As for the other two foxes, I encountered them twice more in Paris. The first time they were alone with George Whitman at Shakespeare & Company. They had found their way to one of the private nooks. A pattern was developing. So long as the two of them were together, engaging a human might be manageable. The human would have to draw them out; acknowledge being outnumbered. Mr. Whitman, who saw that they were without guile, was telling them that they could buy the cat they were patting. "No, you can have her, she clearly cares more for you than me." Here's what would have happened: Mr. Whitman would have brought the conversation around to poetry. The foxes would have rummaged in a satchel and given him a manuscript, but the floor creaked beneath my feet. They were gone in a twinkling, and I again felt like my shoes were being examined in a critical way.

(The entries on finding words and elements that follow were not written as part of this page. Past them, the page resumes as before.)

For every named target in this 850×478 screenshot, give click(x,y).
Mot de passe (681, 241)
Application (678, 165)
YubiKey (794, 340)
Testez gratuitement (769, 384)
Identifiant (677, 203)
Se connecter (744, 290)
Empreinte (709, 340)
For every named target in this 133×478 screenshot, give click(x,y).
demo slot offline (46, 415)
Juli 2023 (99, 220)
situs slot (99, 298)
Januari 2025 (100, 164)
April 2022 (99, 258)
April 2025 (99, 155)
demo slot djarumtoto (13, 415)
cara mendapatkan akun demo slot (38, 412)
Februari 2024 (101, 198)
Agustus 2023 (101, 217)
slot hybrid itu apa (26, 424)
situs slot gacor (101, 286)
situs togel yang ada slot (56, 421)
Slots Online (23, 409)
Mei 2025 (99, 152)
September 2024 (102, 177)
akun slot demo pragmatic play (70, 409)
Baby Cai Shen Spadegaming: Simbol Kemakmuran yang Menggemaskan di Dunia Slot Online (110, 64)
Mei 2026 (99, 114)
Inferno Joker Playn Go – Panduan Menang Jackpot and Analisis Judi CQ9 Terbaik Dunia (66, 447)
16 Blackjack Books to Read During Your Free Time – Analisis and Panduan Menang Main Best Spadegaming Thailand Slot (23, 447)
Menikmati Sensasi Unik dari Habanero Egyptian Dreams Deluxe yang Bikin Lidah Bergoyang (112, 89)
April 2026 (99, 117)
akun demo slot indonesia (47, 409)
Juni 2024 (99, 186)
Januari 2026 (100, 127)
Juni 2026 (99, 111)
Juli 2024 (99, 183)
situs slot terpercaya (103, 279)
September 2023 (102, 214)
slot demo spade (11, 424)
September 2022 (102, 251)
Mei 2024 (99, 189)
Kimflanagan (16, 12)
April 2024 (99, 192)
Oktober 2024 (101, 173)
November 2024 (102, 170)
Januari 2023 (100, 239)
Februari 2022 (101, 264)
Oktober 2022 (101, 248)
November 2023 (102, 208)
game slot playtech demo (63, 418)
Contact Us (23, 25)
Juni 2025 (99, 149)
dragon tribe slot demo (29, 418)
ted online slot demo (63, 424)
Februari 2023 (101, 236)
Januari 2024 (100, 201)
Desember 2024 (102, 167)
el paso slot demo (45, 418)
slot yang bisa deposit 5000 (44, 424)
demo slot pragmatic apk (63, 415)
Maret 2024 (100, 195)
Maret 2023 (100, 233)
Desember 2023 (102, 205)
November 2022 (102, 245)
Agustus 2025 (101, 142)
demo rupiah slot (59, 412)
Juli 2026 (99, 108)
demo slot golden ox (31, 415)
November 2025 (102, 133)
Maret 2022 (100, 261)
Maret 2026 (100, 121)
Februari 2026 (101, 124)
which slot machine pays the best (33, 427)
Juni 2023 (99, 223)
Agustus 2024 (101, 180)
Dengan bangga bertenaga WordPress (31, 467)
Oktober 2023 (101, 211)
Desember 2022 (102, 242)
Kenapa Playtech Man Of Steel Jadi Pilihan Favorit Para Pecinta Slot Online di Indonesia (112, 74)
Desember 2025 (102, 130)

The last time I saw them, it was again in the gallery district. They were excited, and had engaged the affection of another gallery owner. The three of them had become intimate, had created an enclosed circle. The circle could be easily broken. I kept far enough away this time. The couple were completing the purchase of a very reasonably priced Marc Chagall print. The gallery owner had talked her own price down for them. The couple were explaining, in a mix of English and terrible French, that the print was a wedding present. The explanation endeared them to the gallery owner. It went beyond words -- cheeks that flushed, tiny movements of fingers, sometimes hands -- never arms. Eyes but not heads. The wedding present was for Peter and Vesna. The gallery owner nodded as if she knew them.

Now enjoy the work of HA&L's Artistic Director, Peter Stevens. °

[This HA&L biographical sketch and introduction © 2008 Vikram Bondai, Université Nouvelle - Paris 3.]

Embark [from a place of refuge] Content [Cryp*to*gra*phica/Distillate] Contributors [Ci*pher*ists]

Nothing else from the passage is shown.